Mon Jan 30, 2012, 02:05 PM
marmar (60,890 posts)
The US government's capital punishment prerogative [View all]
The US government's capital punishment prerogative
To our shame, the federal authorities have broad powers to execute – even in states that have abolished the death penalty
David A Love
guardian.co.uk, Friday 27 January 2012
While much attention is paid to the 34 US states that still administer the death penalty, federal and military systems of executions also exist. The retention of the US federal death penalty undermines those states that have abolished capital punishment – and federal executions undermine Washington's claims of world leadership in human rights.

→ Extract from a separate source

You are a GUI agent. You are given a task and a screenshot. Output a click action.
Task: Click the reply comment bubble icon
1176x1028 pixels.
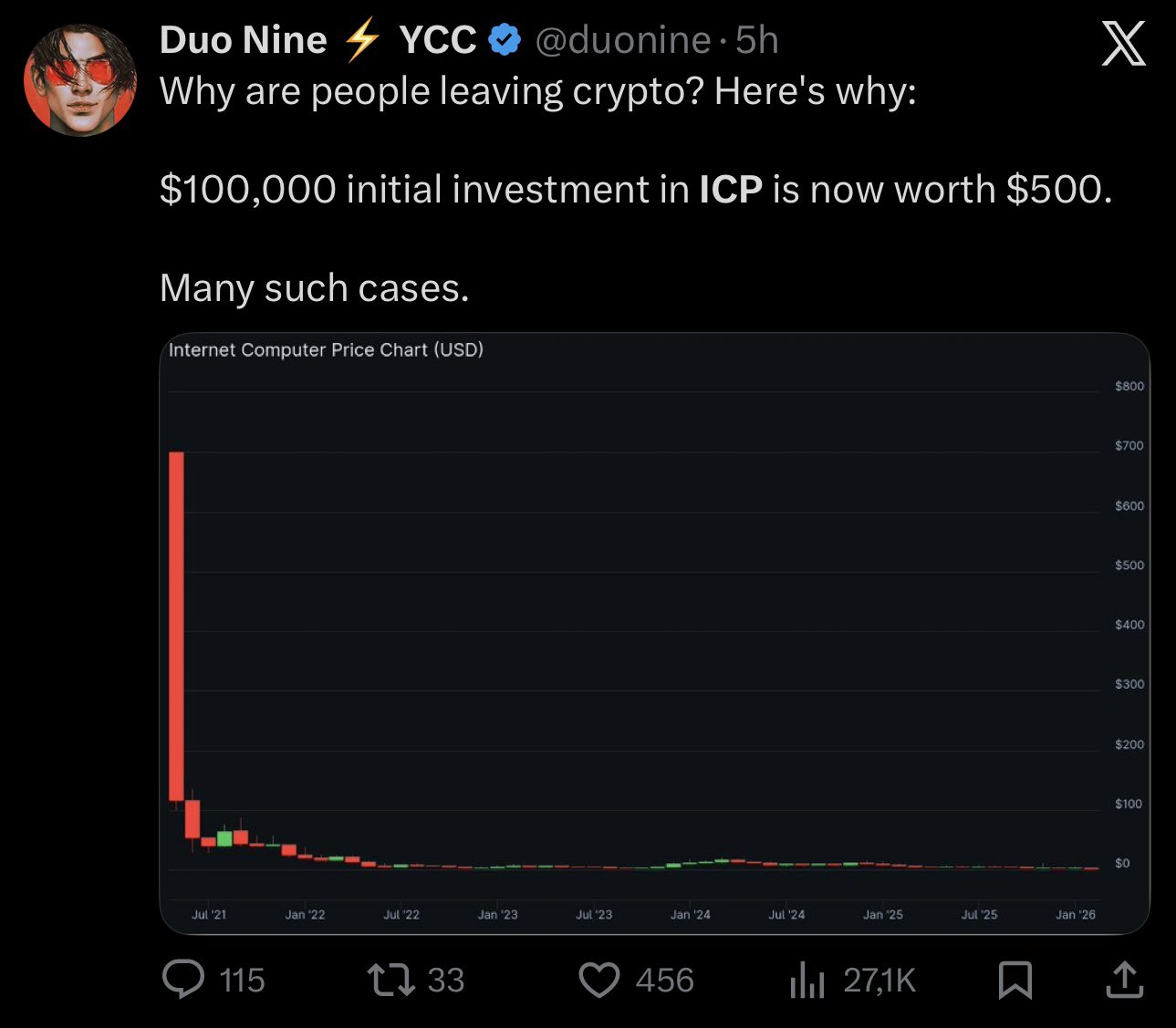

Historically, perhaps the most well-known federal executions were of Julius and Ethel Rosenberg in New York. The Rosenbergs were convicted of Soviet espionage and electrocuted in 1953, at a time of anti-communist hysteria, amid charges of prosecutorial and judicial misconduct and a climate of antisemitism.
In 1972, the US supreme court in Furman v Georgia imposed an execution moratorium. The federal death penalty was reinstated, however, with the 1988 Anti-Drug Abuse Act, and has expanded since 1994 with the "wars" on drugs and terrorism. The federal penalty, unlike state versions, encompasses 60 crimes beyond first-degree murder, including drug-trafficking and terrorism. This expansion makes nearly all of the 16,000 murders committed in the nation each year death-eligible, according to Death Penalty Focus. The Death Penalty Information Center reports that 69 defendants have received a federal death sentence since 1988, including three executions and eight sentences removed.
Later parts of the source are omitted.